(Reading text)
## start

RP: And you have to keep a realistic attitude. I try to say that again and again in the book. Have you read “Are You Experienced” by William Sutcliffe? The satire about backpackers in India? It hits the bullseye, and the central question of the book is, What do backpackers do? And I think that’s why you have frustrated travelers. That’s why you have travelers who are jealous of people like me, and that’s why you have travelers who throw in the towel after a year, or six months, or two years. Because they’re not really sure what to do. And for all their bohemian posings, they don’t feel comfotable having an open-ended travel experience. So that’s why you get people who’ve had amazing experiences, but they’ll sit in the backpacker ghetto and say things like, “I’ve been to 50 countries.” Or, “How can you be a travel writer and not have been to South America?” It’s this sort of passport-stamp competition, and also there’s the one-downmanship thing, you know: “Why’d you take the VIP bus, dude? You can take the chicken bus and save twenty-five pesos.” And I think that sort of attitude is the result of people who can’t be at peace with their own travel attitude.
YP: But that attitude can be difficult to get rid of, especially when you’re staying in backpacker ghettos. How do you, personally, deal with that? Or how do you think other people can deal with that?
RP: It could be a matter of growing up and becoming comfortable with your travel self, and realizing what’s important, which is the travel experience. It’s not how little money you spend or how many countries you’ve been to. It’s the travel experience, and how it feeds yourself and feeds your soul. And that’s why my final road chapter (in “Vagabonding”) is about travel spirituality. You know, a raging atheist can find spirituality in his travels. It’s about satisfying yourself and finding out what gives you pleasure on the road, and I think sometimes people transpose their home values into their travel selves. As so you get people who, if they’re big on crusing chicks in bars back home, they’re going to spend a lot of time on beach scenes, trying to get laid. Which is fine, but they haven’t really challenged anything that they believed whan they were at home.
YP: Maybe the important thing is trying to recognize that, and to maybe have this kind of internal paradigm shift. To try to change the way you look at the world, which of course is really tough to do.
RP: Bertrand Russell, in “The Conquest of Happiness,” talks about how it’s hard to be bored or unhappy if you always have an interest in people and places and things. And to give you an example, people find pleasure in pick-ups in bars, or in shopping, or in studying architecture, which is something you can do at home, or you can do on the road. And those are passions that people do, and things that make people happy, and I’ve done all of those on the road. But you sort of have to open your heart up, I guess. And by that I don’t mean that you have to be sort of a hippy-dippy idealist, but you have to be… if you can take an interest in any small thing, than that’s the starting point in getting out of that cycle. If you can just find a town on the map that’s not in the guidebook, take a bus there and wander around and see how the houses are built, try to have a few conversations, make some friends. And hopefully you can use that information and those relationships to enhance yourself and your life.

## end

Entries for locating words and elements
## start

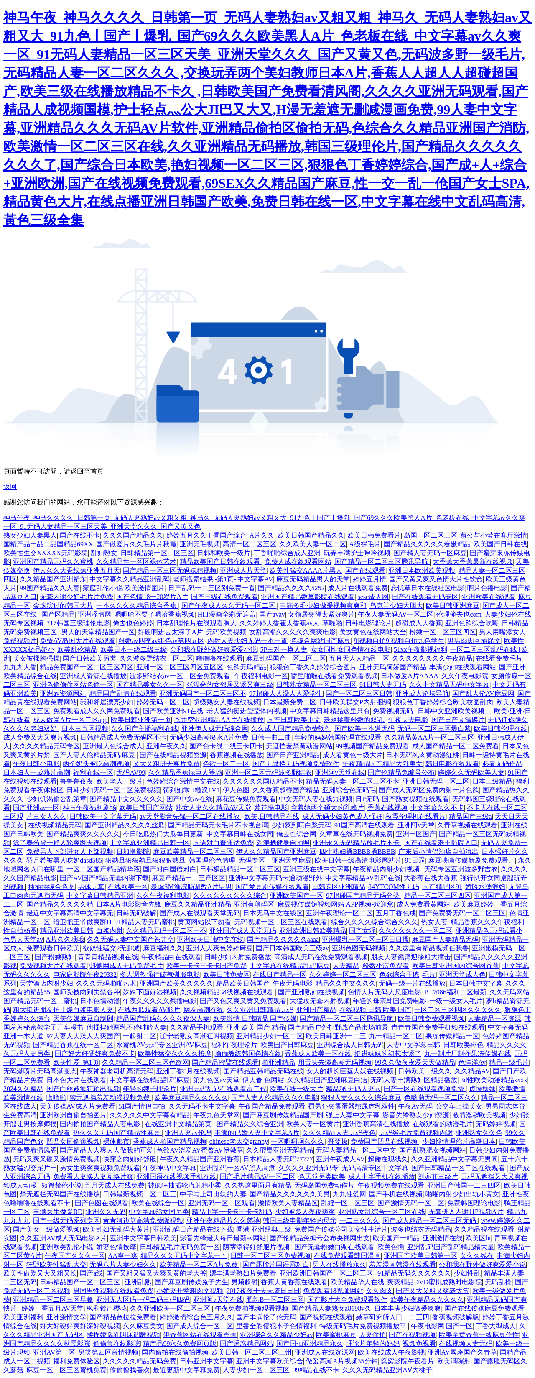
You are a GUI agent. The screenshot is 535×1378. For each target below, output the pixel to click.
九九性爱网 (349, 1194)
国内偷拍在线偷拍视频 (175, 1352)
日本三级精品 (492, 781)
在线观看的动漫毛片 (443, 1123)
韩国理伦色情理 (212, 860)
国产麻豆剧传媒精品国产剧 (283, 1115)
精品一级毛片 (509, 1062)
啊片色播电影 (487, 588)
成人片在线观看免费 (358, 588)
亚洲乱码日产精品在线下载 (193, 1229)
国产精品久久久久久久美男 (290, 1194)
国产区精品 (58, 614)
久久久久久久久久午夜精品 (432, 658)
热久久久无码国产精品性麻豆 (117, 1132)
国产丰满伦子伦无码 (266, 1317)
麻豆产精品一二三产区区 (188, 877)
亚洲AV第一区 (54, 1352)
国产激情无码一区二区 (410, 1202)
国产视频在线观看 (326, 1317)
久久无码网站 (509, 992)
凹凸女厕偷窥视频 (73, 1141)
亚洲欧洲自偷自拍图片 (73, 1115)
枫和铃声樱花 (107, 1308)
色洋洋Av (472, 1062)
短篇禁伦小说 (61, 1185)
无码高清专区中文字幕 (374, 1167)
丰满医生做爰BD (57, 1211)
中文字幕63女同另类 (159, 1211)
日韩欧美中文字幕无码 (102, 816)
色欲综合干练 (399, 974)
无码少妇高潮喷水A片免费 (209, 737)
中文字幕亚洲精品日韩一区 (150, 842)
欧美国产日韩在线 (500, 544)
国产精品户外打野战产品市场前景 (338, 1027)
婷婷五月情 (369, 579)
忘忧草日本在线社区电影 (427, 588)
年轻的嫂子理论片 (149, 1088)
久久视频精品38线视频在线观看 (227, 992)
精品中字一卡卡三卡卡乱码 (232, 1211)
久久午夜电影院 (464, 675)
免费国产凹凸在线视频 (385, 1141)
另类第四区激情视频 (108, 1352)
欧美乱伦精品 (77, 649)
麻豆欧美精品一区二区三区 (193, 851)
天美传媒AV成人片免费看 (77, 1106)
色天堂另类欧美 (321, 1176)
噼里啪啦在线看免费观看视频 (334, 675)
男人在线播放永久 (339, 1264)
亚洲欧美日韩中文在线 (210, 939)
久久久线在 (477, 1255)
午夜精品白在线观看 (171, 957)
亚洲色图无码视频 (358, 948)
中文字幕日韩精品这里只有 (330, 711)
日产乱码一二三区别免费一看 (211, 588)
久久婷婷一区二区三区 (342, 974)
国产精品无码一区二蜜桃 (40, 1000)
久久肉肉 (379, 1290)
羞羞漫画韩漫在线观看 (402, 1264)
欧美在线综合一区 (158, 1202)
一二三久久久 (359, 1220)
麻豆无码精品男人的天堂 (313, 579)
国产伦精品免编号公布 (401, 772)
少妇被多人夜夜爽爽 (305, 1211)
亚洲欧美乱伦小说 (66, 1246)
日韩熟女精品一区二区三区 (316, 684)
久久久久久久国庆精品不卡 (263, 781)
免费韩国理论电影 (474, 1202)
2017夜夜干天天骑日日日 (263, 1290)
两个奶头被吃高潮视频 (96, 763)
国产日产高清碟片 (458, 719)
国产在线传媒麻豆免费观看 (484, 1308)
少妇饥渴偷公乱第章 (56, 798)
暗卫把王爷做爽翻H (82, 921)
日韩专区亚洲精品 (338, 886)
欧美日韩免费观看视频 (431, 1018)
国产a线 (91, 1273)
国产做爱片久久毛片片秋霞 (136, 544)
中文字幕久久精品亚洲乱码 (129, 579)
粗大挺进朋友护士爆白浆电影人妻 (64, 1009)
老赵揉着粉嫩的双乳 (354, 719)
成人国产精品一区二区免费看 (455, 746)
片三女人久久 (46, 816)
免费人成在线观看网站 (298, 561)
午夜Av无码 (415, 1106)
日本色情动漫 (100, 1000)
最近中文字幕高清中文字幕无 (69, 913)
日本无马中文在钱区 (273, 913)
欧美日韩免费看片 (374, 535)
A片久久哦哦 (65, 939)
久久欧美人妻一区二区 (312, 544)
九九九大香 (20, 667)
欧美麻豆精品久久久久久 (191, 1097)
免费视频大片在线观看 (53, 965)
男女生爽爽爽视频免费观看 (100, 1167)
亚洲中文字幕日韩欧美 (143, 1238)
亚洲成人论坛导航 (422, 693)
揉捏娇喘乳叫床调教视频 (123, 1334)
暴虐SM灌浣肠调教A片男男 (191, 886)
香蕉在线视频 (387, 807)
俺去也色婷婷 (133, 623)
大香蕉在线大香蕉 (430, 877)
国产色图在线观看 (101, 1202)
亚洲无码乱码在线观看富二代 (223, 1088)
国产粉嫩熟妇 (55, 957)
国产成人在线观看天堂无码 (200, 913)
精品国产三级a (470, 816)
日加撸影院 (133, 851)
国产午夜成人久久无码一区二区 (229, 605)
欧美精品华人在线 (357, 1282)
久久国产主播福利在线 (144, 728)
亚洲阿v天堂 (415, 825)
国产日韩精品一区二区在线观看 (459, 1167)
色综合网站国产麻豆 (320, 640)
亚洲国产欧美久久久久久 (176, 983)
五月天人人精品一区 (359, 658)
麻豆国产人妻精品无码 (445, 939)
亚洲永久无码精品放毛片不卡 (357, 842)
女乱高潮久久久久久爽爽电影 (292, 631)
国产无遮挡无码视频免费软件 (295, 763)
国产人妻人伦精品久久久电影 (274, 1097)
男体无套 (91, 886)
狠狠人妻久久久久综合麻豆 (361, 1097)
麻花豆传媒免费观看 (246, 798)
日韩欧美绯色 (463, 1044)
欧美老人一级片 (119, 781)
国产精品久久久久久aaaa (283, 939)
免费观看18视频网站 (333, 1290)
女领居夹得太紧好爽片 (321, 614)
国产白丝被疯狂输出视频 (83, 1088)
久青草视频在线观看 (467, 825)
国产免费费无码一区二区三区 (462, 913)
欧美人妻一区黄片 (313, 1123)
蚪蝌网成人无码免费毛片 (126, 965)
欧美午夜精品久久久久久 (427, 1299)
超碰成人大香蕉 (418, 623)
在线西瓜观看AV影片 (149, 1009)
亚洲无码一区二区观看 (221, 1202)
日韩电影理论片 (368, 623)
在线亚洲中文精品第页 (179, 1123)
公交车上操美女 (459, 1106)
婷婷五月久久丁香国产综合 (206, 535)
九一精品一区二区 (396, 1036)
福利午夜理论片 (234, 1044)
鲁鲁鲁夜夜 (76, 781)
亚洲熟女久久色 (479, 1132)
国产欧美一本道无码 (364, 728)
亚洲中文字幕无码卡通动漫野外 (275, 877)
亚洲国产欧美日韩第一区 (420, 1255)
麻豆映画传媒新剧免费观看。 (471, 860)
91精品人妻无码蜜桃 (145, 921)
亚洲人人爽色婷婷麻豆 (219, 948)
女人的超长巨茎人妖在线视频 (350, 1071)
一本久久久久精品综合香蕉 (137, 605)
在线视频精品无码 (55, 825)
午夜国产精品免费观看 (271, 1106)
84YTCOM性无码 (393, 886)
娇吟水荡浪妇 (485, 886)
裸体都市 (116, 1141)
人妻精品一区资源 (494, 1018)
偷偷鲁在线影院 (116, 1343)
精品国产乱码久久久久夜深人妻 (163, 1018)
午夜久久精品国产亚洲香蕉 (200, 1159)
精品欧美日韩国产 (243, 983)
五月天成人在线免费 (114, 1185)
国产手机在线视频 (396, 1194)
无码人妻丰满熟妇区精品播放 (413, 1079)
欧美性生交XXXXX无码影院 (45, 552)
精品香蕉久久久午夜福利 (487, 921)
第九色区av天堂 (216, 1079)
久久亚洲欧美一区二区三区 (171, 1308)
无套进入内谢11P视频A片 (466, 1211)
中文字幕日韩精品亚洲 (99, 895)
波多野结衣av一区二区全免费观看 (180, 675)
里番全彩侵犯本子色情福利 (276, 1325)
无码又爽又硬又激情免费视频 (56, 1159)
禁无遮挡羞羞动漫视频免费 (110, 1097)
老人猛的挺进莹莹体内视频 (246, 711)
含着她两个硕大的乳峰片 (327, 807)
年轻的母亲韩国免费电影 (389, 1000)
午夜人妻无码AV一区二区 (395, 614)
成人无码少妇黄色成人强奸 (342, 816)
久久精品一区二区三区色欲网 (145, 1062)
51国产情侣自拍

## end

(Tasks and exercises)
A: In the interview about travel, which book by Bertrand Russell does RP cite?
B: Go on with the interview about travel from the point where it stops.
The records play no part in what is asked here.

(Outputs for the tasks)
A: "The Conquest of Happiness."

B:
YP: How do your parents feel about what you do?
RP: My dad has always been supportive. And actually my first trip was at 23. I traveled for eight months in America, thinking I would get travel out of my system, and my Dad was supportive of that. My Mom wasn’t too sure, but she’s slowly come to terms with it. She’s a farm girl, and I think she has a bit of traditionalism in her. And so she wanted me to have a job, and was a little worried that I would be sort of a bum. And that’s sort of the stereotype you get if people don’t understand what it’s like to be a traveler. But since I’ve been writing for recognizable magazines and publishing books, it’s less of an issue for her. Of course, not everybody can be a National Geographic Adventure writer. Not everybody’s going to be able to keep their mom happy!
YP: Did you get the sense when you landed your column with Salon, that it was going to be the start of something big?
RP: Definitely. The article “Storming the Beach,” which was sort of instrumental in getting me the column, was a huge thing. Because that got me in Best American Travel Writing as well, which is a real legitimizer. I was 28 when I wrote that, so that was great, but I had actually started writing freelance stories for Salon when I was in Korea.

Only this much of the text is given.